Exercise a: List every section heading in the text on nightly inventory below.

Text segment:
Where Have We Missed the Mark?

This sounds compelling, but how do we get there? I suggest we return to the wisdom of the recovery community and find some tools for continuing to hone ourselves toward the most authentic person we can be in each situation. The recovery community recommends personal reflective practices (alone or with someone we trust) to regularly get a reality check on our own self impression. Much like the ancient Christian practice of Examen, these personal inventories most often happen at night to review the day.

Interestingly, the process of daily inventory (Step 10) comes only after the instruction to do a complete moral inventory of one’s life and discover where we have missed the mark in life (Step 4).  Meticulously combing the entirety of one’s life for our flaws might seem painstaking, but the process reveals patterns of unwanted behaviors and opportunities to change.  Occasional missteps are not the problem; the problem lies with whatever ways of being and thinking get in the way of our best self.

What Gets in the Way of Our Best Selves?

With this broader self-knowledge in place it becomes easier to do these nightly “spot checks” on our lives that appear in Step 10.  The recovery tradition suggests examining where we have fallen short in our day, tracking, for example, when we felt resentment or reacted out of fear.  Tracking fears and resentments are certainly important, but what if we also asked ourselves when we notice ourselves living out of our values, when we put in 100% effort, or overcame an obstacle? Adding to our inventory those places where we were living out of our best selves cultivates a more holistic account of the day,

When you can articulate what you are striving to be in this world and identify your particular barriers to getting there, you will know best what nightly questions you need to be asking. Let me suggest a few:

  • What moments throughout the day were the purest version of you?
  • When were you the most kind, powerful, engaged (whatever YOU are striving for)?
  • Where in the day did God wink and smile at your actions?
  • Where were you not your best-self during the day and why?
  • Where there regrets, and if so can anything be done to right them?
  • Where was more humility needed?

Staying at the Process

If attended to faithfully, a nightly inventory allows us to see that our internal struggles and life challenges are not just a ball and chain. Our struggles are also an opportunity to continue to co-create with God, to chisel out from our inherent beauty those aspects of ourselves that do not always shine forth.  We are each, in fact, a “worker among workers,” and persons worthy of questions that help us settle into giftedness and stay at the process of becoming even more real.

Record extracts:

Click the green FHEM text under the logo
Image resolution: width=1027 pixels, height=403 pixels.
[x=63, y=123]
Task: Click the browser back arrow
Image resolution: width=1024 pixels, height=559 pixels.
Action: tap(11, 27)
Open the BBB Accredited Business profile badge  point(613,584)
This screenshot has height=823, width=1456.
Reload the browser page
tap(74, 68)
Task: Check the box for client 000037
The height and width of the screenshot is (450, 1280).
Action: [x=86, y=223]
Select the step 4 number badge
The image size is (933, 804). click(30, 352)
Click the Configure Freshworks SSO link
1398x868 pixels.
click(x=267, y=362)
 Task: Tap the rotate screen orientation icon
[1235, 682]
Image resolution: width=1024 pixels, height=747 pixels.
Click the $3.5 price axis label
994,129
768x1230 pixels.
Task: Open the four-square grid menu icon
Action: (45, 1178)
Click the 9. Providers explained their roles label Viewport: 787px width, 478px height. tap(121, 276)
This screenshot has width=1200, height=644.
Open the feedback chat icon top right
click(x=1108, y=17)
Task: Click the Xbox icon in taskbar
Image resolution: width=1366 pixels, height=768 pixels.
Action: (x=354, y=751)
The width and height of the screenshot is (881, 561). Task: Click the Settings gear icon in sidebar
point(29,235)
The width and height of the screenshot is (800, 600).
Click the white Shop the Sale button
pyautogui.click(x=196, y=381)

Exercise b: Write out word for word everything in the listing above, from the line that contains "Task: Check the box for client 000037" down to the line that contains "Click the 9.", including both of those lines.

Exercise output a:
Where Have We Missed the Mark?
What Gets in the Way of Our Best Selves?
Staying at the Process

Exercise output b:
Task: Check the box for client 000037
The height and width of the screenshot is (450, 1280).
Action: [x=86, y=223]
Select the step 4 number badge
The image size is (933, 804). click(30, 352)
Click the Configure Freshworks SSO link
1398x868 pixels.
click(x=267, y=362)
 Task: Tap the rotate screen orientation icon
[1235, 682]
Image resolution: width=1024 pixels, height=747 pixels.
Click the $3.5 price axis label
994,129
768x1230 pixels.
Task: Open the four-square grid menu icon
Action: (45, 1178)
Click the 9. Providers explained their roles label Viewport: 787px width, 478px height. tap(121, 276)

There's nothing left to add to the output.